Given exercise: Can you write out the lines below as a numbered list, skipping any blank ones, starting at the line that contains "Image resolution: width=953" and stopping after the line that contains "Image resolution: width=1158", with nothing else included?

Information given:
* * * * * * * * *
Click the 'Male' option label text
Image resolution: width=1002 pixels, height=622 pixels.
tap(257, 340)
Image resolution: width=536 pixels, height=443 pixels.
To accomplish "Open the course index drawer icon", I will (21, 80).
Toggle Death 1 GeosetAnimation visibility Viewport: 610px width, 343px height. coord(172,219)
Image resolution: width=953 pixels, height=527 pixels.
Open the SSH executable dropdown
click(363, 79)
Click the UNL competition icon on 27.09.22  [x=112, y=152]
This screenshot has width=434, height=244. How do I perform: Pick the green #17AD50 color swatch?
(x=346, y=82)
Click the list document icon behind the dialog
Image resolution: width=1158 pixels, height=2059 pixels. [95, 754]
* * * * * * * * *
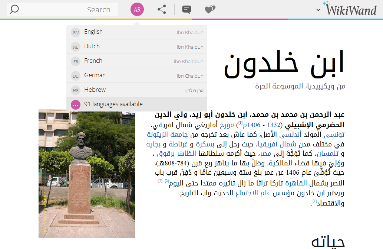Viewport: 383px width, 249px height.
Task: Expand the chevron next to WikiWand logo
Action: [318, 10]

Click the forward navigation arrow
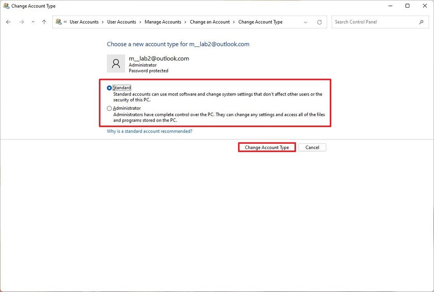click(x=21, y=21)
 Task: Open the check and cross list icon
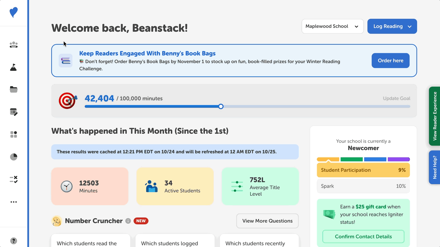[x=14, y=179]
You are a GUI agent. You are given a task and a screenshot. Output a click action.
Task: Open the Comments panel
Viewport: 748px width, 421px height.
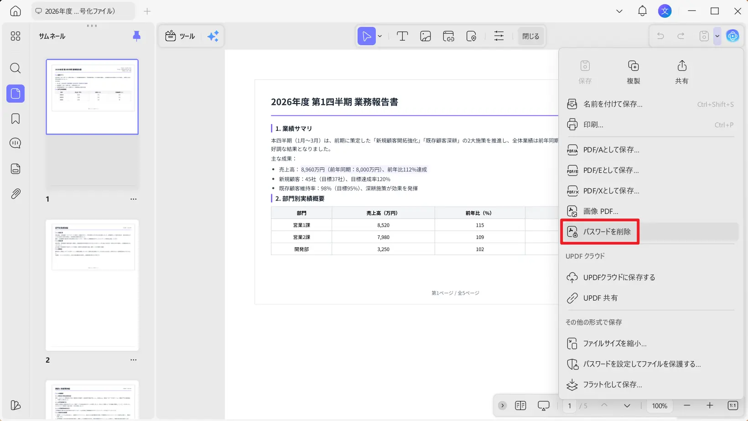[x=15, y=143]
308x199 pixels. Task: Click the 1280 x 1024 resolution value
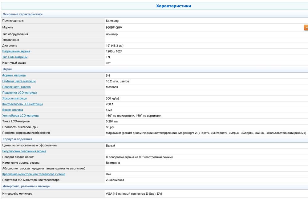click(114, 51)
* * * * * * * * *
Result for this exercise:
1. Image resolution: width=953 pixels, height=527 pixels.
2. Open the SSH executable dropdown
3. click(363, 79)
4. Click the UNL competition icon on 27.09.22  [x=112, y=152]
5. This screenshot has width=434, height=244. How do I perform: Pick the green #17AD50 color swatch?
6. (x=346, y=82)
7. Click the list document icon behind the dialog
8. Image resolution: width=1158 pixels, height=2059 pixels. [95, 754]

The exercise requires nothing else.